Start of DATA UNDER STUDY
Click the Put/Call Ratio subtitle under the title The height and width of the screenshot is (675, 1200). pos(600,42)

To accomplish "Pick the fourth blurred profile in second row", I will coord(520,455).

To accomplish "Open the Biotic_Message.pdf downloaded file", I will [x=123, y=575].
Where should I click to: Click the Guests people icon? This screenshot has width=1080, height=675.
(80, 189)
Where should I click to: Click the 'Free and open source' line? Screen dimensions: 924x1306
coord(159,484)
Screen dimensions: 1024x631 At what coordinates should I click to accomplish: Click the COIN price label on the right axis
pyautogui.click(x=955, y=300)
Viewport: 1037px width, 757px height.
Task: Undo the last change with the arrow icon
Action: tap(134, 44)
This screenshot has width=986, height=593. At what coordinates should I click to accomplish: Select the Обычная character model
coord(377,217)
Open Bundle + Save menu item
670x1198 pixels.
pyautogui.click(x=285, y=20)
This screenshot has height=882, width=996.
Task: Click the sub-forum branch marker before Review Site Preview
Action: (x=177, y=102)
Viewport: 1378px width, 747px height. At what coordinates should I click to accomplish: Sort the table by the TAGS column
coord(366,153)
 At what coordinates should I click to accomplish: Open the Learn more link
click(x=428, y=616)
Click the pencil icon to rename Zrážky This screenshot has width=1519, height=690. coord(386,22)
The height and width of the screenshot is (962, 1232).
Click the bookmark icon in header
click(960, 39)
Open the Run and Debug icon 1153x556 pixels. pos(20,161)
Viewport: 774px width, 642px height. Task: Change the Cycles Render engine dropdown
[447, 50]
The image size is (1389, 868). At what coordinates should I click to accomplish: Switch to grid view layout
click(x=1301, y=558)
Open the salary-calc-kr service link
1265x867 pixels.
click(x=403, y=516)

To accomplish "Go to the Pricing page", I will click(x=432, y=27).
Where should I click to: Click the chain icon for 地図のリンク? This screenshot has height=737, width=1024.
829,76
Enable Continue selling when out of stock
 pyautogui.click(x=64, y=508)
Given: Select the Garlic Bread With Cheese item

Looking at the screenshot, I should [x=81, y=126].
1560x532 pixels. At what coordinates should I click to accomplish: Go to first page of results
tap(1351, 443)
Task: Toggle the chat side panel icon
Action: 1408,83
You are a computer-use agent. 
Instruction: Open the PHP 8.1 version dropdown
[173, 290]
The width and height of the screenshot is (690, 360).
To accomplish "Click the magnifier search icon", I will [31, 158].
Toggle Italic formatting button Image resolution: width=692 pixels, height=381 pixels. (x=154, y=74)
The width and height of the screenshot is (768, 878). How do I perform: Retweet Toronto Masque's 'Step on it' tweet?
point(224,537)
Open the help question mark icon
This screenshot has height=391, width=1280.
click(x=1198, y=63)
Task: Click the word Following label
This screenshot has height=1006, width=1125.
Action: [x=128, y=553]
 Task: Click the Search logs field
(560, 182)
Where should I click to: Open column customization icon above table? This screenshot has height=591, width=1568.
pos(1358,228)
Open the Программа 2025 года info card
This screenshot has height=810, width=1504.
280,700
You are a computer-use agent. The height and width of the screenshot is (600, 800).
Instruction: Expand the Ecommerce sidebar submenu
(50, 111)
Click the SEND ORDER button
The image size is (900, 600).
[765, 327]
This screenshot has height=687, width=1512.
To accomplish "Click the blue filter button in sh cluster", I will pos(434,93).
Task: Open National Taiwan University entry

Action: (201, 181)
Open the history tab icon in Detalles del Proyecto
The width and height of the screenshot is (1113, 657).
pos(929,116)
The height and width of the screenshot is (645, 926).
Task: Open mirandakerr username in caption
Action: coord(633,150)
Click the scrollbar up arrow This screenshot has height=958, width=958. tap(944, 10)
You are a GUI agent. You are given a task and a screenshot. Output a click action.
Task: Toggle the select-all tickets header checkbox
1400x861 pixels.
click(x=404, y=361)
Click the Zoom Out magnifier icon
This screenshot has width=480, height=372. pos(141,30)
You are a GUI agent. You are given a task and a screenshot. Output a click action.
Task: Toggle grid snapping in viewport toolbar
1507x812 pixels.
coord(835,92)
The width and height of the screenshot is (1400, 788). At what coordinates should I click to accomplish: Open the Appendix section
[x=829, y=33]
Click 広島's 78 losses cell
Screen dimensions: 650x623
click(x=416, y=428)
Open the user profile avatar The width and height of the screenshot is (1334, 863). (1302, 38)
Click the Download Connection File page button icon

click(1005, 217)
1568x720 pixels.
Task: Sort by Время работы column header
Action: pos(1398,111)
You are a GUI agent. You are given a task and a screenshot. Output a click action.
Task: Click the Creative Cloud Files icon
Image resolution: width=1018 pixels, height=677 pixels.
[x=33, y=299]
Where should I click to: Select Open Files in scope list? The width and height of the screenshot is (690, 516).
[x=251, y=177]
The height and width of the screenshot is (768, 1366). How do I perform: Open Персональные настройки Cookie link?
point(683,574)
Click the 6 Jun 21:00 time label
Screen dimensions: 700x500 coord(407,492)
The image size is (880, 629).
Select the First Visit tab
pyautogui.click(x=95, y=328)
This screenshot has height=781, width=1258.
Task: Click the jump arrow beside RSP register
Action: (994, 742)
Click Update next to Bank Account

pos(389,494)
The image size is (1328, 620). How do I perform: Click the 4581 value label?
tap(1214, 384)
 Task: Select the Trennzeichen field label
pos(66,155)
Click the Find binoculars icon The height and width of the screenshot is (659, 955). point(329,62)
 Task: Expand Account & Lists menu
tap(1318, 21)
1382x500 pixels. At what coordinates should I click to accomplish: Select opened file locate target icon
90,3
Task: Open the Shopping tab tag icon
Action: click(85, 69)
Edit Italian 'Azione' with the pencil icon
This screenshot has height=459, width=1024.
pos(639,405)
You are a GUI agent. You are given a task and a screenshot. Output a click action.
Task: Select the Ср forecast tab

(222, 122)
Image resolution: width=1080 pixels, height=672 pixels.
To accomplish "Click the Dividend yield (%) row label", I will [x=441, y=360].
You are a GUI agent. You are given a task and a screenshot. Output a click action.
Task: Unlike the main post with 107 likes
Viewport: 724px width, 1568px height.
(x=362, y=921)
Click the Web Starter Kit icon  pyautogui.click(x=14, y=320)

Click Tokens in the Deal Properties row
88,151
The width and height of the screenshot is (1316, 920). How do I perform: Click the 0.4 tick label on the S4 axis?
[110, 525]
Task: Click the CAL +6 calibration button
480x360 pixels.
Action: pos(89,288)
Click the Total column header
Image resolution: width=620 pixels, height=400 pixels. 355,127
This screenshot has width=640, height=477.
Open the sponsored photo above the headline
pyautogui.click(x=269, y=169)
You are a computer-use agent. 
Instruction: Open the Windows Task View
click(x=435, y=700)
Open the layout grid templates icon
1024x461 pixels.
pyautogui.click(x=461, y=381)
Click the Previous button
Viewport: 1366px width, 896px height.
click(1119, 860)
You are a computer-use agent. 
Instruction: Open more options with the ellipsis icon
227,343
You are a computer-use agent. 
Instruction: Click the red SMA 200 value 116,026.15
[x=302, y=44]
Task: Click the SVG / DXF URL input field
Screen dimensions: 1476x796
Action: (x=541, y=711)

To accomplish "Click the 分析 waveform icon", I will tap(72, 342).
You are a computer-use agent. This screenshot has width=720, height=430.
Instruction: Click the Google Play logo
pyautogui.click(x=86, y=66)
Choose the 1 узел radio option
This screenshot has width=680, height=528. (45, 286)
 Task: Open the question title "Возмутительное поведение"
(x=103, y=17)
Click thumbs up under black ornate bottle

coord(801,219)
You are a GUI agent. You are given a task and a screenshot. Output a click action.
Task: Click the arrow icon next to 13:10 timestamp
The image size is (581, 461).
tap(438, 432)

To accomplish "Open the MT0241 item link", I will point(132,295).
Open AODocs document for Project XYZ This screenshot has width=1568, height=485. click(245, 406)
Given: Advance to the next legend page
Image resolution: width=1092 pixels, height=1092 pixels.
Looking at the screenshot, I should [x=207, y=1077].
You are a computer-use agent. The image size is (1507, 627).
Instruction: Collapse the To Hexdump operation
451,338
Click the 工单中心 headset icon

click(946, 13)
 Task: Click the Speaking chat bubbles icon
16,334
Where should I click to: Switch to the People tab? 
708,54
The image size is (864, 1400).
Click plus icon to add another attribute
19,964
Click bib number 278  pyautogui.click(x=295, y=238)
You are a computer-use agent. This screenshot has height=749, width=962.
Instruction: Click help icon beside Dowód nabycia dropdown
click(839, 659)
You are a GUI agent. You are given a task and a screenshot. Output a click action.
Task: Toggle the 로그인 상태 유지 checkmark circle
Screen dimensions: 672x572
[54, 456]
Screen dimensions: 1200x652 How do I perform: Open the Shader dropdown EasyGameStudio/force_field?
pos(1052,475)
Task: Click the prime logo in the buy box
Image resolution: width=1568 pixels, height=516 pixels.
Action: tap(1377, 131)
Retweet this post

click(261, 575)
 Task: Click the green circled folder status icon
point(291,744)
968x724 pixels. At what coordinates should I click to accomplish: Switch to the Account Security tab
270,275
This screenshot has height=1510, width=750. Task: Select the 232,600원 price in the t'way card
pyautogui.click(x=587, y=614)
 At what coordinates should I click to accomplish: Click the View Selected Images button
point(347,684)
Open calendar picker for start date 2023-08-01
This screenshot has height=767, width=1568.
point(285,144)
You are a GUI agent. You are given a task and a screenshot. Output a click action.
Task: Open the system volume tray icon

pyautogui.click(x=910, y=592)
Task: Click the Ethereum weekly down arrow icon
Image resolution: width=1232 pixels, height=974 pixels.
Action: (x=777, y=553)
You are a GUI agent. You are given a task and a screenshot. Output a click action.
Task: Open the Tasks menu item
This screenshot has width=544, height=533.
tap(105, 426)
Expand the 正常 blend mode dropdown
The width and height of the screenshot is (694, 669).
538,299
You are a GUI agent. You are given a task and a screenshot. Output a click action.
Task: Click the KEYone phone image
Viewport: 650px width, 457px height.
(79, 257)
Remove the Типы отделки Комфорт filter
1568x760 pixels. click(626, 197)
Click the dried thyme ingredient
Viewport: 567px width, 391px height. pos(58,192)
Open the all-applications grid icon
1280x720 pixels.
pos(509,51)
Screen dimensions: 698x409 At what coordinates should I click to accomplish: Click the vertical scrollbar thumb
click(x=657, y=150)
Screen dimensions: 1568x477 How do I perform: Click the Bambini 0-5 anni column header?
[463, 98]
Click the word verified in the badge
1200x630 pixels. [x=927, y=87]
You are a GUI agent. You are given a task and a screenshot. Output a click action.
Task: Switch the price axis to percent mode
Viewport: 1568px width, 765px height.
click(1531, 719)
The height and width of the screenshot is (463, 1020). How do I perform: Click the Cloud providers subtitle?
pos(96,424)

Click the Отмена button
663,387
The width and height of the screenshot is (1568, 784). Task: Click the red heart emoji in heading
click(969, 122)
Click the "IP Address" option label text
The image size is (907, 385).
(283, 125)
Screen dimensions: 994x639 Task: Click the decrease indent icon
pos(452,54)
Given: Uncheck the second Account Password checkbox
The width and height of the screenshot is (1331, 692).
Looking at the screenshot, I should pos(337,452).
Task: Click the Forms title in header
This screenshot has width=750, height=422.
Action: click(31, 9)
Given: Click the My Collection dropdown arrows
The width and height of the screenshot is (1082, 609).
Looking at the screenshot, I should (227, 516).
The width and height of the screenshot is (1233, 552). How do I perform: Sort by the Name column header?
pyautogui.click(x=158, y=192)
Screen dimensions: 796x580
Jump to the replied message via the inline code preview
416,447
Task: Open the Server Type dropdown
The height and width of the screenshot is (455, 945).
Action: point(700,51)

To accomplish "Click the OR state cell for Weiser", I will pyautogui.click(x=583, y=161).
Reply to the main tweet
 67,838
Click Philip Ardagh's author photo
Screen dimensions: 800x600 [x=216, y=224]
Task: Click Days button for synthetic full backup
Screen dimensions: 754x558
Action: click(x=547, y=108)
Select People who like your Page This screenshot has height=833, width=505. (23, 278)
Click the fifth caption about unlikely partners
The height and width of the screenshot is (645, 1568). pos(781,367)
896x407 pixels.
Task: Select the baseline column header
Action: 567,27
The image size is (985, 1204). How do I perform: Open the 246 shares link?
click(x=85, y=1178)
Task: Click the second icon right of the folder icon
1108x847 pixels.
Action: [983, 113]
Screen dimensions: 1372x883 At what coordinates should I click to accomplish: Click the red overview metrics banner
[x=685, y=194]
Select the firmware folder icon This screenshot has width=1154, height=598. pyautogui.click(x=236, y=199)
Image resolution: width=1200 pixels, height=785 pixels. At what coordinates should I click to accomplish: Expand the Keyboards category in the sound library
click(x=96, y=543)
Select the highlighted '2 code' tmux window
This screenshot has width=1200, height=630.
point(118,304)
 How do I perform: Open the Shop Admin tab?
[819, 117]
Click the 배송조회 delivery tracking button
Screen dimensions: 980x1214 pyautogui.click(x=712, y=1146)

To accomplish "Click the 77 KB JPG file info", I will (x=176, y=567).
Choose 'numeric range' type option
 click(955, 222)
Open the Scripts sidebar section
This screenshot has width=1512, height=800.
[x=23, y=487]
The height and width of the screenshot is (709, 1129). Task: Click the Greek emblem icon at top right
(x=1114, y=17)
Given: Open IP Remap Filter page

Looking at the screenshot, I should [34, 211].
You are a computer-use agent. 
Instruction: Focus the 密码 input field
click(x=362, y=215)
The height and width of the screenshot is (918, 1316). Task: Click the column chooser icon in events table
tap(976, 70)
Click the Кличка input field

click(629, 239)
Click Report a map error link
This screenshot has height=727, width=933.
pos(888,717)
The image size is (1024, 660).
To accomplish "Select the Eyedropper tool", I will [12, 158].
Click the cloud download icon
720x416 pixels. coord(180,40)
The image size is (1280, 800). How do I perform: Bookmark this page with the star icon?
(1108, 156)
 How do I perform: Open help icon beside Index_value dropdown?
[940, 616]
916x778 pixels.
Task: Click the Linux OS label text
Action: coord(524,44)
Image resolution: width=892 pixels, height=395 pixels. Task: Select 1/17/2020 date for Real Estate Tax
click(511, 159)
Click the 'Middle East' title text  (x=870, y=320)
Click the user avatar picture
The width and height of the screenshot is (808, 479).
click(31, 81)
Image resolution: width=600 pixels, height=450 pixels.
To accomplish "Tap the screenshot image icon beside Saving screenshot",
End of DATA UNDER STUDY
» PROBLEM TO WORK ON: Work out how many lines in the records contain the word "second", and give that number by itself.

» REPLY TO THE EXERCISE: 3